EXERCISE:
Copy out each of the following entries word for word, with no changes.

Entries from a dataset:
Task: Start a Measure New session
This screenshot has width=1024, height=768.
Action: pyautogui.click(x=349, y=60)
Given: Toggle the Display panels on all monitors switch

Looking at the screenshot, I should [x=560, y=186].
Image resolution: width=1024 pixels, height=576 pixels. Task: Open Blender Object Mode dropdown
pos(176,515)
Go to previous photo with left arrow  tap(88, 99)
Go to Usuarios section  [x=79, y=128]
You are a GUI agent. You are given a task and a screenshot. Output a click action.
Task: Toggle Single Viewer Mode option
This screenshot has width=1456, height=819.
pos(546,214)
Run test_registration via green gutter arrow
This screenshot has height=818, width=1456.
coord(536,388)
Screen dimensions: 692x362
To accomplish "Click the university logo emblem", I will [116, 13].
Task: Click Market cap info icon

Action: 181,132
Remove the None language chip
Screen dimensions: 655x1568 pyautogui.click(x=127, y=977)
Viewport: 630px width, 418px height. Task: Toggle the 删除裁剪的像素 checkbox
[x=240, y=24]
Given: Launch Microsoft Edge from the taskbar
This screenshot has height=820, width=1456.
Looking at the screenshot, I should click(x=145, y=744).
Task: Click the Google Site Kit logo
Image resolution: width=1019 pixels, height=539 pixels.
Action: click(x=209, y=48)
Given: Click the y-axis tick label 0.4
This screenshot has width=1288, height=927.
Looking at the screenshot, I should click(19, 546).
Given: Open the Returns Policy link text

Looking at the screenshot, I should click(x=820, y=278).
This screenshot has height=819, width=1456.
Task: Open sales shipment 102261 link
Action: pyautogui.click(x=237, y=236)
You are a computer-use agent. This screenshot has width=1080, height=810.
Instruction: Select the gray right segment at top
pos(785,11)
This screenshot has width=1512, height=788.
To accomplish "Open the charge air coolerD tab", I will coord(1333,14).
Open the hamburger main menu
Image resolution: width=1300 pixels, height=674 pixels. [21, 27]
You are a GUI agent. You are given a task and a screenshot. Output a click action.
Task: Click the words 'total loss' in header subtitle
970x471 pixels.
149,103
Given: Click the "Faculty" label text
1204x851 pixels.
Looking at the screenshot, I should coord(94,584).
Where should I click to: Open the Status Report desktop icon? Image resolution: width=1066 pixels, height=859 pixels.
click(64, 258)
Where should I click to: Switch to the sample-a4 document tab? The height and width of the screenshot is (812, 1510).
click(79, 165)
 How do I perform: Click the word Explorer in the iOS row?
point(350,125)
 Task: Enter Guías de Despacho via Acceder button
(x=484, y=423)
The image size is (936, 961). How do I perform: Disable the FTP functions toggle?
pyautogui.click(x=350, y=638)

IN RESPONSE:
Task: Start a Measure New session
This screenshot has width=1024, height=768.
Action: pyautogui.click(x=349, y=60)
Given: Toggle the Display panels on all monitors switch

Looking at the screenshot, I should [x=560, y=186].
Image resolution: width=1024 pixels, height=576 pixels. Task: Open Blender Object Mode dropdown
pos(176,515)
Go to previous photo with left arrow  tap(88, 99)
Go to Usuarios section  [x=79, y=128]
You are a GUI agent. You are given a task and a screenshot. Output a click action.
Task: Toggle Single Viewer Mode option
This screenshot has width=1456, height=819.
pos(546,214)
Run test_registration via green gutter arrow
This screenshot has height=818, width=1456.
coord(536,388)
Screen dimensions: 692x362
To accomplish "Click the university logo emblem", I will [116, 13].
Task: Click Market cap info icon

Action: 181,132
Remove the None language chip
Screen dimensions: 655x1568 pyautogui.click(x=127, y=977)
Viewport: 630px width, 418px height. Task: Toggle the 删除裁剪的像素 checkbox
[x=240, y=24]
Given: Launch Microsoft Edge from the taskbar
This screenshot has height=820, width=1456.
Looking at the screenshot, I should click(x=145, y=744).
Task: Click the Google Site Kit logo
Image resolution: width=1019 pixels, height=539 pixels.
Action: click(x=209, y=48)
Given: Click the y-axis tick label 0.4
This screenshot has width=1288, height=927.
Looking at the screenshot, I should click(19, 546).
Given: Open the Returns Policy link text

Looking at the screenshot, I should click(x=820, y=278).
This screenshot has height=819, width=1456.
Task: Open sales shipment 102261 link
Action: pyautogui.click(x=237, y=236)
You are a computer-use agent. This screenshot has width=1080, height=810.
Instruction: Select the gray right segment at top
pos(785,11)
This screenshot has width=1512, height=788.
To accomplish "Open the charge air coolerD tab", I will coord(1333,14).
Open the hamburger main menu
Image resolution: width=1300 pixels, height=674 pixels. [21, 27]
You are a GUI agent. You are given a task and a screenshot. Output a click action.
Task: Click the words 'total loss' in header subtitle
970x471 pixels.
149,103
Given: Click the "Faculty" label text
1204x851 pixels.
Looking at the screenshot, I should coord(94,584).
Where should I click to: Open the Status Report desktop icon? Image resolution: width=1066 pixels, height=859 pixels.
click(64, 258)
Where should I click to: Switch to the sample-a4 document tab? The height and width of the screenshot is (812, 1510).
click(79, 165)
 How do I perform: Click the word Explorer in the iOS row?
point(350,125)
 Task: Enter Guías de Despacho via Acceder button
(x=484, y=423)
The image size is (936, 961). How do I perform: Disable the FTP functions toggle?
pyautogui.click(x=350, y=638)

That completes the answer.